The task
Wherever the line with "Task: Sort departing flights by Duration" sits in the listing below, transcribe from it up to and including the line with "This screenshot has height=1054, width=1030.", exactly, and leave the remaining lines out.

━━ The data

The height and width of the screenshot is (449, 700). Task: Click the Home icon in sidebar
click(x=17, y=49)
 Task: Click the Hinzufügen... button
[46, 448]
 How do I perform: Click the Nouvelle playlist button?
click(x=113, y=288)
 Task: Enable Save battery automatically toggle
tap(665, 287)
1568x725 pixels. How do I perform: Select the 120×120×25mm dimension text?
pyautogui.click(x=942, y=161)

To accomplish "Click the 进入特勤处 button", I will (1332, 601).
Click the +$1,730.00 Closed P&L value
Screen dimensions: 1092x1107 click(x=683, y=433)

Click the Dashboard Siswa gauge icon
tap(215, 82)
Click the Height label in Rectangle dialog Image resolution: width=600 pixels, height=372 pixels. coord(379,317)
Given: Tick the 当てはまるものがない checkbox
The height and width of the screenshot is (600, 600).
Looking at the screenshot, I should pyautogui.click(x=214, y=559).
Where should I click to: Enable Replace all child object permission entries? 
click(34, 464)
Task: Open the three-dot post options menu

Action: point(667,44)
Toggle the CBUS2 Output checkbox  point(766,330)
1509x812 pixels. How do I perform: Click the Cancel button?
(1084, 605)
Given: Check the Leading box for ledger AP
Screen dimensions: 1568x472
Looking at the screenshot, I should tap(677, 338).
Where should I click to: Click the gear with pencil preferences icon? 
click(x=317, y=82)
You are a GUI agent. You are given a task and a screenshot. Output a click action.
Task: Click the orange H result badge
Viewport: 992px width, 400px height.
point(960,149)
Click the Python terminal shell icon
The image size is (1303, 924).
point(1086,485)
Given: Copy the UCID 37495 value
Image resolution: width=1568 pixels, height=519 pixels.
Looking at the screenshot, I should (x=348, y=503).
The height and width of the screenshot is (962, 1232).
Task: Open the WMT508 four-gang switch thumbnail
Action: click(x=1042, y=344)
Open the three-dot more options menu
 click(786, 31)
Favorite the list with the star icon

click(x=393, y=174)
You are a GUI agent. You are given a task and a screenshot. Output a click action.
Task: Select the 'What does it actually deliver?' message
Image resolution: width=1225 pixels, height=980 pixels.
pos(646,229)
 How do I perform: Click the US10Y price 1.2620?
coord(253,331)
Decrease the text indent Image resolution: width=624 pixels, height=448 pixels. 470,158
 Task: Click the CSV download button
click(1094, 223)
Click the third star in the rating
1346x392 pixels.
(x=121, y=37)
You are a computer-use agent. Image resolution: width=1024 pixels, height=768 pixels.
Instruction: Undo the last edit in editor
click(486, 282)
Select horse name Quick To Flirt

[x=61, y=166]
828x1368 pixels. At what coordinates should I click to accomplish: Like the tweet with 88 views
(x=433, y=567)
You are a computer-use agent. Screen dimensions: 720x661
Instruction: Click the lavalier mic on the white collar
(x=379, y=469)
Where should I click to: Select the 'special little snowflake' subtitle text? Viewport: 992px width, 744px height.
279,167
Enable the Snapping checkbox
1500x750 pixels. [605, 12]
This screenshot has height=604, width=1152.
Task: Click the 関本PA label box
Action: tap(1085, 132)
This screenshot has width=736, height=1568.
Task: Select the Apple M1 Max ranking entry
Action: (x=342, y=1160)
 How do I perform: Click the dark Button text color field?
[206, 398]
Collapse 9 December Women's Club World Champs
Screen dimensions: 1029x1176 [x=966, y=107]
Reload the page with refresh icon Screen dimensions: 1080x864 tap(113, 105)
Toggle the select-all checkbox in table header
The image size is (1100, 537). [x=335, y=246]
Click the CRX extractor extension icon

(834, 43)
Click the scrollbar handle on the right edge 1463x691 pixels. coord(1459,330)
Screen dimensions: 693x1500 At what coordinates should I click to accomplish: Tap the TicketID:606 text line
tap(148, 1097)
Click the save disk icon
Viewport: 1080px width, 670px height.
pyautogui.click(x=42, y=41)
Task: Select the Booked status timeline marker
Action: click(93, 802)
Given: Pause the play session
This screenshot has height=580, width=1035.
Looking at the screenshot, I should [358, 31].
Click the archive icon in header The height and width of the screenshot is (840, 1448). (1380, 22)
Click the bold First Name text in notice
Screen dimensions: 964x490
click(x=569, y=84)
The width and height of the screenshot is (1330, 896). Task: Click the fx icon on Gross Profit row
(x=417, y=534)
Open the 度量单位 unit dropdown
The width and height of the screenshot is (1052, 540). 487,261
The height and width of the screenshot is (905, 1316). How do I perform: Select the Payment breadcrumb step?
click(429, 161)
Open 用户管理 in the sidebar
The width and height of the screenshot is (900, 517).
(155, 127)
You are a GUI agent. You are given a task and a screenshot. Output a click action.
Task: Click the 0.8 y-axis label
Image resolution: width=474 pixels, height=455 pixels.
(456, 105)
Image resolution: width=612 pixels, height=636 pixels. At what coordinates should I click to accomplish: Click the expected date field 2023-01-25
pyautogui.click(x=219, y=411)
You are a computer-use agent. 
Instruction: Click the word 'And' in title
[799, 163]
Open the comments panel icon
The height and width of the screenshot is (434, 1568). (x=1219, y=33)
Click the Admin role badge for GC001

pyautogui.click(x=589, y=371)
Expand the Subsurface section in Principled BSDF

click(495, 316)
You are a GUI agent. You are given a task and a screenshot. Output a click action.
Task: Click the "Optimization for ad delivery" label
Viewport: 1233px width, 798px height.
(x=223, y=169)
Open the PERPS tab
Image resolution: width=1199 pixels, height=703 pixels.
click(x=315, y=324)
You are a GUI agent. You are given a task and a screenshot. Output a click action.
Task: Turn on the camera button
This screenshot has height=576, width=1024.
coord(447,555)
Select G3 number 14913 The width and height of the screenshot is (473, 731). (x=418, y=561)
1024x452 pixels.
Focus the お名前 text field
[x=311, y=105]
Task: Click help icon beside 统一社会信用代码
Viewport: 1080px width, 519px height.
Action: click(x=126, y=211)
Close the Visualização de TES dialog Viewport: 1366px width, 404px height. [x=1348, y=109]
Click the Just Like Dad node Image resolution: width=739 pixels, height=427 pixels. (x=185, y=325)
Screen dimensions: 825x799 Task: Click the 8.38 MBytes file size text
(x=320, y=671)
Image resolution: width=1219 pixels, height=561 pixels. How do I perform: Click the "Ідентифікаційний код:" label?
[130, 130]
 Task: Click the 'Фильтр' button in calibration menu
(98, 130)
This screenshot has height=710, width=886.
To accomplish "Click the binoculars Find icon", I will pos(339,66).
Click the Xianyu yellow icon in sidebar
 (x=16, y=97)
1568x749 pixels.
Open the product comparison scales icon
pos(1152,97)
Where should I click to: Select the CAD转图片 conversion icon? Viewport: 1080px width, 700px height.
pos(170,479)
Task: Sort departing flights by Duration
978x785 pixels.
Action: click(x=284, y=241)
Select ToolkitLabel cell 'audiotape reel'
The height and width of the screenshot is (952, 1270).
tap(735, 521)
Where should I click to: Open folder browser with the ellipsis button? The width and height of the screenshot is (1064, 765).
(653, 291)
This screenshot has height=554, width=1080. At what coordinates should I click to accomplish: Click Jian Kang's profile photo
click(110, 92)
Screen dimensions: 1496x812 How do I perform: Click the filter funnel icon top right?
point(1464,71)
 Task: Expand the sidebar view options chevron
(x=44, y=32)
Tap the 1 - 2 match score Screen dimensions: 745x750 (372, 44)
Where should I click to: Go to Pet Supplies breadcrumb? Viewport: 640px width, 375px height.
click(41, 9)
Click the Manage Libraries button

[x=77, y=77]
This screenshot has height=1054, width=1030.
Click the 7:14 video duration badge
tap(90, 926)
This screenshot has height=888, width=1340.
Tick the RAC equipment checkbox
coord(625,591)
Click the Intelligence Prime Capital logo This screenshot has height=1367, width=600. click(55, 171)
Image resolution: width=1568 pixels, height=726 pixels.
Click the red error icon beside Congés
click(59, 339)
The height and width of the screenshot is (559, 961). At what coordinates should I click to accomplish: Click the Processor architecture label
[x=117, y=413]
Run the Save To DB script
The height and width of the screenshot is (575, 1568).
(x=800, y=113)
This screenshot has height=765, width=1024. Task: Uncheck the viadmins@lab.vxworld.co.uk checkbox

━━━━

Solution for this task
Task: Sort departing flights by Duration
978x785 pixels.
Action: click(x=284, y=241)
Select ToolkitLabel cell 'audiotape reel'
The height and width of the screenshot is (952, 1270).
tap(735, 521)
Where should I click to: Open folder browser with the ellipsis button? The width and height of the screenshot is (1064, 765).
(653, 291)
This screenshot has height=554, width=1080. At what coordinates should I click to accomplish: Click Jian Kang's profile photo
click(110, 92)
Screen dimensions: 1496x812 How do I perform: Click the filter funnel icon top right?
point(1464,71)
 Task: Expand the sidebar view options chevron
(x=44, y=32)
Tap the 1 - 2 match score Screen dimensions: 745x750 (372, 44)
Where should I click to: Go to Pet Supplies breadcrumb? Viewport: 640px width, 375px height.
click(41, 9)
Click the Manage Libraries button

[x=77, y=77]
This screenshot has height=1054, width=1030.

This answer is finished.